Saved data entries
==========

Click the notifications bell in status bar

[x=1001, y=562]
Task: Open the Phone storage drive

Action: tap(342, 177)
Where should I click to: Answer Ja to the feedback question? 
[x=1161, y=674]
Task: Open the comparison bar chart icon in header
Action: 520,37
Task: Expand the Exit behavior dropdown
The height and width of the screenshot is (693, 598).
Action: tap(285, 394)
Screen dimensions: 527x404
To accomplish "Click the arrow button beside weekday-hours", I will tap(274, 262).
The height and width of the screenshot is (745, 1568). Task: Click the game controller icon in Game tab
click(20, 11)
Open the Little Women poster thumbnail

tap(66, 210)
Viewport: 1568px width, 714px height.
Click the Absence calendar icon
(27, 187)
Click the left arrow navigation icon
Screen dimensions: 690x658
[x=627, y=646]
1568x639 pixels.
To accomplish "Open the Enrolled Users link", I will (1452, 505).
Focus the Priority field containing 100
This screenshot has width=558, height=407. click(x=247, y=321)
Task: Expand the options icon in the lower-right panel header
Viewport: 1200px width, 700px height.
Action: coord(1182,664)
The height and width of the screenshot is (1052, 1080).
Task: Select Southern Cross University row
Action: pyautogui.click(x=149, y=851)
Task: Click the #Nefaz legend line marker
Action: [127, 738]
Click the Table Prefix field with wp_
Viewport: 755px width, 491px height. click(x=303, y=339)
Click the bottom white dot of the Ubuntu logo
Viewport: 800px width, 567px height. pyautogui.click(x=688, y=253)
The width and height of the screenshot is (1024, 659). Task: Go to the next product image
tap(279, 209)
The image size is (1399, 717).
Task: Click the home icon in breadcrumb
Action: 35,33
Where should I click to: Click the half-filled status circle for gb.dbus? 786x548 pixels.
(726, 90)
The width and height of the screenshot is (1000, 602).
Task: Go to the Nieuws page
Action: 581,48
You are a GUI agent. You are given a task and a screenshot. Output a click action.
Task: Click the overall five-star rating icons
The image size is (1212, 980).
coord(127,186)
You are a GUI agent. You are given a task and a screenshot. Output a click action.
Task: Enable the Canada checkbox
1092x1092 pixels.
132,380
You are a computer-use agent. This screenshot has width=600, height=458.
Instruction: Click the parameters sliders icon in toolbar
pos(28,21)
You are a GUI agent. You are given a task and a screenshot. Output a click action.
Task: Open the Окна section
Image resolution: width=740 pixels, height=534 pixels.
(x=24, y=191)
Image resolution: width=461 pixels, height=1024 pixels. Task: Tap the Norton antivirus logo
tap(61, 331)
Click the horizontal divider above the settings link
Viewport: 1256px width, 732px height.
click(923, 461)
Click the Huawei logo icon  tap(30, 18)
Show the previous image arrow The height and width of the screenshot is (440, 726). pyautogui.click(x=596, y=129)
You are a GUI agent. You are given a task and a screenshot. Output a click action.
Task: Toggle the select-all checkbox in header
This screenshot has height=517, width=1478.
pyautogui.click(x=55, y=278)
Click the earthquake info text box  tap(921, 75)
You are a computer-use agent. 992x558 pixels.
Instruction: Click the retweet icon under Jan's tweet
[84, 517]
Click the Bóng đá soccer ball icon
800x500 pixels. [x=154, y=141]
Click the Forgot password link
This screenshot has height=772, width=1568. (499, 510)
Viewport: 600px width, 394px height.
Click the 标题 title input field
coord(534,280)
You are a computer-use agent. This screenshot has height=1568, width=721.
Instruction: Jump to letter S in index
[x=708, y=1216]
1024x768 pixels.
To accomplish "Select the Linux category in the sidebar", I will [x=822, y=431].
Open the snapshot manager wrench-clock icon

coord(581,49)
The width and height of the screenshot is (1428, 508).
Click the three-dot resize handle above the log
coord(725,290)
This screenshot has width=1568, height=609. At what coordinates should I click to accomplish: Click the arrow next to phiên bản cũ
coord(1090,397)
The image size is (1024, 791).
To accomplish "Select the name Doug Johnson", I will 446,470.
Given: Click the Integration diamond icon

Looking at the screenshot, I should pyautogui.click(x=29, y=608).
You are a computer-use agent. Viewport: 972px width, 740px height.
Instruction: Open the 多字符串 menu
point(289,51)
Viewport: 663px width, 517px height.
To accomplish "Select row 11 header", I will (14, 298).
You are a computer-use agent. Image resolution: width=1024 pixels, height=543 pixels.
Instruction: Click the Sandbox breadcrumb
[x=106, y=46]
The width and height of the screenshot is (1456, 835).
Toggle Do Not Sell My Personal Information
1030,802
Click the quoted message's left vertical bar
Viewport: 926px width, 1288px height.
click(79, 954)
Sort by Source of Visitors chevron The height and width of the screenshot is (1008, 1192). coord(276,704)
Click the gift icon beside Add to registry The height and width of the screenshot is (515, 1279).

==========

# Task requirements
Exact duplication is required for the lines above, from the line that contains "Click the Table Prefix field with wp_" to the line that contains "Show the previous", inclusive; omit all others.

# Result below
Click the Table Prefix field with wp_
Viewport: 755px width, 491px height. click(x=303, y=339)
Click the bottom white dot of the Ubuntu logo
Viewport: 800px width, 567px height. pyautogui.click(x=688, y=253)
The width and height of the screenshot is (1024, 659). Task: Go to the next product image
tap(279, 209)
The image size is (1399, 717).
Task: Click the home icon in breadcrumb
Action: 35,33
Where should I click to: Click the half-filled status circle for gb.dbus? 786x548 pixels.
(726, 90)
The width and height of the screenshot is (1000, 602).
Task: Go to the Nieuws page
Action: 581,48
You are a GUI agent. You are given a task and a screenshot. Output a click action.
Task: Click the overall five-star rating icons
The image size is (1212, 980).
coord(127,186)
You are a GUI agent. You are given a task and a screenshot. Output a click action.
Task: Enable the Canada checkbox
1092x1092 pixels.
132,380
You are a computer-use agent. This screenshot has width=600, height=458.
Instruction: Click the parameters sliders icon in toolbar
pos(28,21)
You are a GUI agent. You are given a task and a screenshot. Output a click action.
Task: Open the Окна section
Image resolution: width=740 pixels, height=534 pixels.
(x=24, y=191)
Image resolution: width=461 pixels, height=1024 pixels. Task: Tap the Norton antivirus logo
tap(61, 331)
Click the horizontal divider above the settings link
Viewport: 1256px width, 732px height.
click(923, 461)
Click the Huawei logo icon  tap(30, 18)
Show the previous image arrow The height and width of the screenshot is (440, 726). pyautogui.click(x=596, y=129)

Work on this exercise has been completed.